--- START Passage provided ---

The Company is committed to maintaining a high standard of corporate governance practices and fulfilling its commitment to effective corporate governance. The corporate governance model adopted by the Company consists of a set of rules and standards with the aim of establishing efficient and transparent operations within the Group, to protect the rights of the Company's shareholders and to enhance shareholder value. The corporate governance model adopted by the Company is in compliance with the applicable regulations in Italy, as well as the principles of the Corporate Governance Code (the "Code") contained in Appendix 14 of the Rules Governing the Listing of Securities on The Stock Exchange of Hong Kong Limited (the "Listing Rules").

Full details on the Company's corporate governance practices are set out in the Company's 2012 Annual Report.

Audit Committee

The Company has established an Audit Committee in compliance with Rule 3.21 of the Listing Rules where at least one member possesses appropriate professional qualifications in accounting or related financial management expertise to discharge the responsibility of the Audit Committee. The membership of the Audit Committee consists of three Independent Non-Executive Directors, namely, Mr. Gian Franco Oliviero Mattei (Chairman), Mr. Giancarlo Forestieri and Mr. Sing Cheong Liu. The primary duties of the Audit Committee are to assist the Board in providing an independent view of the effectiveness of the Company's financial reporting process and internal control and risk management systems, to oversee the external audit process and the internal audit process carried out by the internal audit department of the Company and to perform other duties and responsibilities as are assigned to the Audit Committee by the Board.

The Audit Committee has held a meeting on April 3, 2013, to review the annual results for the year ended January 31, 2013 before recommending it to the Board for approval.

Compliance with the Code

The Board has reviewed the Company's corporate governance practices and is satisfied that the Company's corporate governance practices have complied with the code provisions set out in the Code on Corporate Governance Practices formerly contained in Appendix 14 of the Listing Rules during the period from February 1 to March 31, 2012, and the Code during the period from April 1, 2012, to January 31, 2013 (the period from February 1, 2012, to January 31, 2013, both days inclusive is referred to as the "Reviewed Period").

--- END Passage provided ---
--- START Information supplied ---

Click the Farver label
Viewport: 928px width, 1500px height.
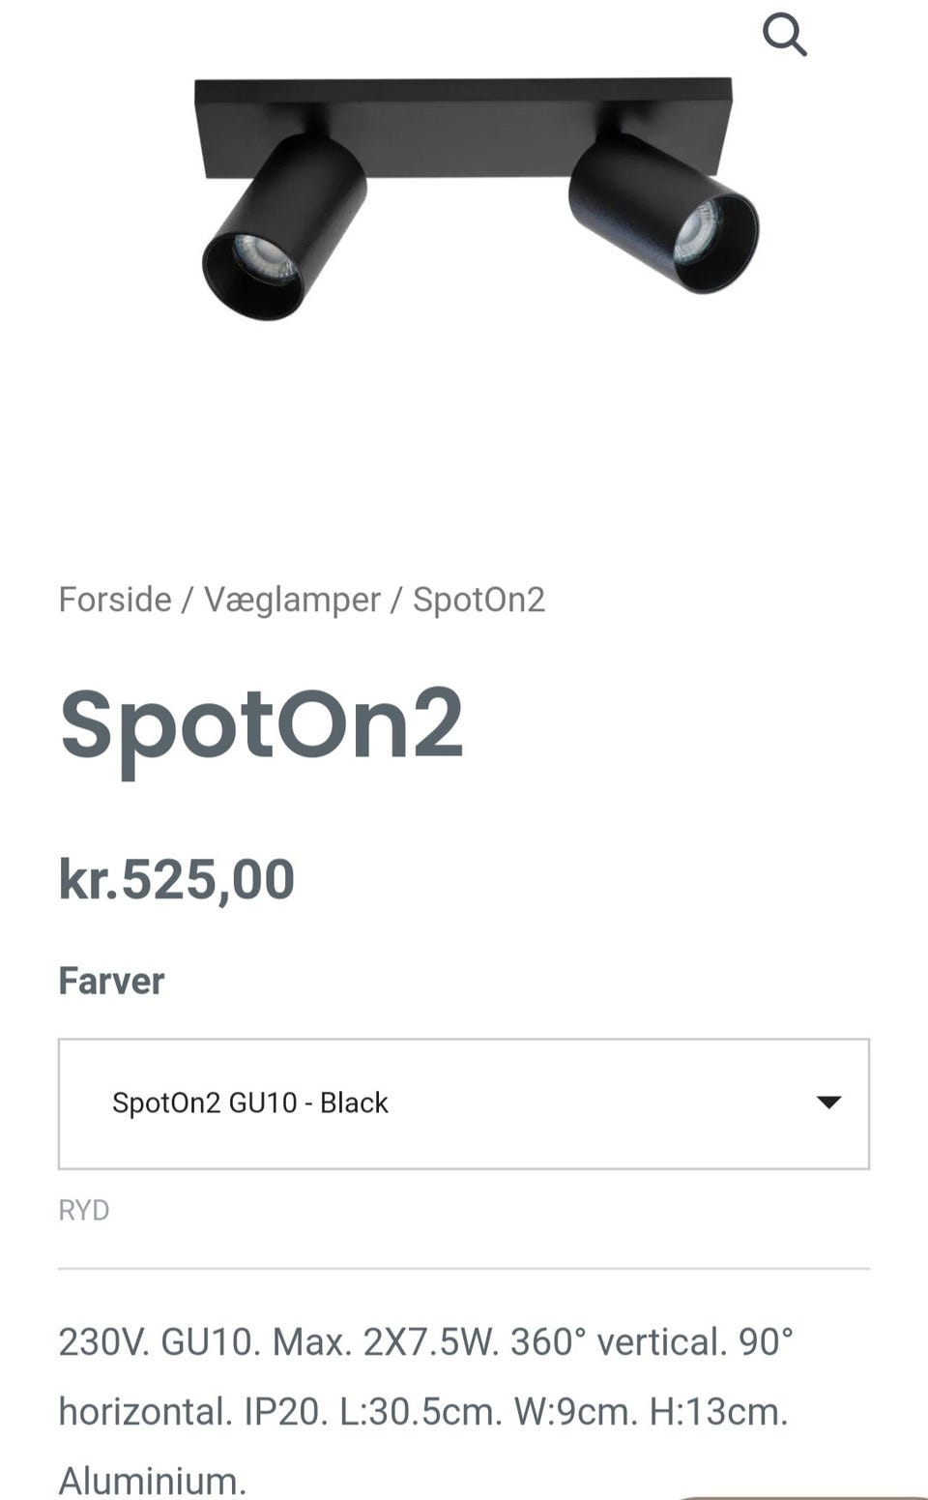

--- END Information supplied ---

Task 1> Reproduce word for word the part of the corporate governance passage between "The Company is committed" and "2012 Annual Report.", inclusive.
Task 2> Resume the corporate governance passage above at the point where it ends and continue writing it.

Expected answer 1>
The Company is committed to maintaining a high standard of corporate governance practices and fulfilling its commitment to effective corporate governance. The corporate governance model adopted by the Company consists of a set of rules and standards with the aim of establishing efficient and transparent operations within the Group, to protect the rights of the Company's shareholders and to enhance shareholder value. The corporate governance model adopted by the Company is in compliance with the applicable regulations in Italy, as well as the principles of the Corporate Governance Code (the "Code") contained in Appendix 14 of the Rules Governing the Listing of Securities on The Stock Exchange of Hong Kong Limited (the "Listing Rules").

Full details on the Company's corporate governance practices are set out in the Company's 2012 Annual Report.

Expected answer 2>
Directors' securities transactions

The Company has adopted written procedures governing Directors' securities transactions on terms no less exacting than the standard set out in the Model


Code for Securities Transactions by Directors of Listed Issuers (the "Model Code") contained in Appendix 10 of the Listing Rules. Specific written acknowledgments have been obtained from each Director to confirm compliance with the Model Code throughout the Reviewed Period. There was no incident of non-compliance during the Reviewed Period.

The Company has also adopted written procedures governing securities transactions carried out by the relevant employees who are likely to possess inside information in relation to the Company and its securities. The terms of these procedures are no less exacting than the standard set out in the Model Code.

Purchase, sale or redemption of the Company's listed securities

Neither the Company nor any of its subsidiaries has purchased, sold or redeemed any of the Company's listed securities during the Reviewed Period.

Shareholders' general meeting

The Shareholders' general meeting of the Company will be held on Thursday, May 23, 2013.

Notice of the Shareholders' general meeting will be published on the Company's website at www.pradagroup.com and on the Hong Kong Exchanges and Clearing Limited's website at www.hkexnews.hk in due course.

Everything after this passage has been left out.